** SET TASK **
Copy every line of the following material word for word, with no changes.

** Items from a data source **
+--

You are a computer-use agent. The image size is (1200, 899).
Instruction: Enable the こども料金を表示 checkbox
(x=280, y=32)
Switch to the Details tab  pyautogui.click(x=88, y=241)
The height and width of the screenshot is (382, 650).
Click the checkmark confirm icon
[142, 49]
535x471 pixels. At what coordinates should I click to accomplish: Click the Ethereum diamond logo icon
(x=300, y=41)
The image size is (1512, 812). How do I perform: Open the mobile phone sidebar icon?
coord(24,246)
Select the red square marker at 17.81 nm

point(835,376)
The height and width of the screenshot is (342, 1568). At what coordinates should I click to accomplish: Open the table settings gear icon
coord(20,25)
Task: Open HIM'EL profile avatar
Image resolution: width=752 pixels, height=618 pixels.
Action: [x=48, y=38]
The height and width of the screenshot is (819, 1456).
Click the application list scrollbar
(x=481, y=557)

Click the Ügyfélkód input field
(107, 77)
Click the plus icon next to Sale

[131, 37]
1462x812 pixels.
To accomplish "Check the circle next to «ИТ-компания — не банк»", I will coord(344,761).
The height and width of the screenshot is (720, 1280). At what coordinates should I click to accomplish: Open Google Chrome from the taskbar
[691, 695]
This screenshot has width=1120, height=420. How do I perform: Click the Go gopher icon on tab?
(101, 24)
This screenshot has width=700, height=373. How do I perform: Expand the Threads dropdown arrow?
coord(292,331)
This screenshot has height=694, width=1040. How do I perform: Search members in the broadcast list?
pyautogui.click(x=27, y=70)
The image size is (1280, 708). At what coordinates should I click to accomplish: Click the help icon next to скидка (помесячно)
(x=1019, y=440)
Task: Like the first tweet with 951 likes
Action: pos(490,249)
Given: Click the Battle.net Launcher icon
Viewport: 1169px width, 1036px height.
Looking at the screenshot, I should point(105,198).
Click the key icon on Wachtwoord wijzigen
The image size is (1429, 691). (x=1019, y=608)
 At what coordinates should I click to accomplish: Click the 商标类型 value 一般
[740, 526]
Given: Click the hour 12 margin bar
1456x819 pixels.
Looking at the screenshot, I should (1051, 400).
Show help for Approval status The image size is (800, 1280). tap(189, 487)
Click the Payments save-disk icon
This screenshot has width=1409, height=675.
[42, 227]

+--

** TASK OUTPUT **
You are a computer-use agent. The image size is (1200, 899).
Instruction: Enable the こども料金を表示 checkbox
(x=280, y=32)
Switch to the Details tab  pyautogui.click(x=88, y=241)
The height and width of the screenshot is (382, 650).
Click the checkmark confirm icon
[142, 49]
535x471 pixels. At what coordinates should I click to accomplish: Click the Ethereum diamond logo icon
(x=300, y=41)
The image size is (1512, 812). How do I perform: Open the mobile phone sidebar icon?
coord(24,246)
Select the red square marker at 17.81 nm

point(835,376)
The height and width of the screenshot is (342, 1568). At what coordinates should I click to accomplish: Open the table settings gear icon
coord(20,25)
Task: Open HIM'EL profile avatar
Image resolution: width=752 pixels, height=618 pixels.
Action: [x=48, y=38]
The height and width of the screenshot is (819, 1456).
Click the application list scrollbar
(x=481, y=557)

Click the Ügyfélkód input field
(107, 77)
Click the plus icon next to Sale

[131, 37]
1462x812 pixels.
To accomplish "Check the circle next to «ИТ-компания — не банк»", I will coord(344,761).
The height and width of the screenshot is (720, 1280). At what coordinates should I click to accomplish: Open Google Chrome from the taskbar
[691, 695]
This screenshot has width=1120, height=420. How do I perform: Click the Go gopher icon on tab?
(101, 24)
This screenshot has width=700, height=373. How do I perform: Expand the Threads dropdown arrow?
coord(292,331)
This screenshot has height=694, width=1040. How do I perform: Search members in the broadcast list?
pyautogui.click(x=27, y=70)
The image size is (1280, 708). At what coordinates should I click to accomplish: Click the help icon next to скидка (помесячно)
(x=1019, y=440)
Task: Like the first tweet with 951 likes
Action: pos(490,249)
Given: Click the Battle.net Launcher icon
Viewport: 1169px width, 1036px height.
Looking at the screenshot, I should point(105,198).
Click the key icon on Wachtwoord wijzigen
The image size is (1429, 691). (x=1019, y=608)
 At what coordinates should I click to accomplish: Click the 商标类型 value 一般
[740, 526]
Given: Click the hour 12 margin bar
1456x819 pixels.
Looking at the screenshot, I should (1051, 400).
Show help for Approval status The image size is (800, 1280). tap(189, 487)
Click the Payments save-disk icon
This screenshot has width=1409, height=675.
[42, 227]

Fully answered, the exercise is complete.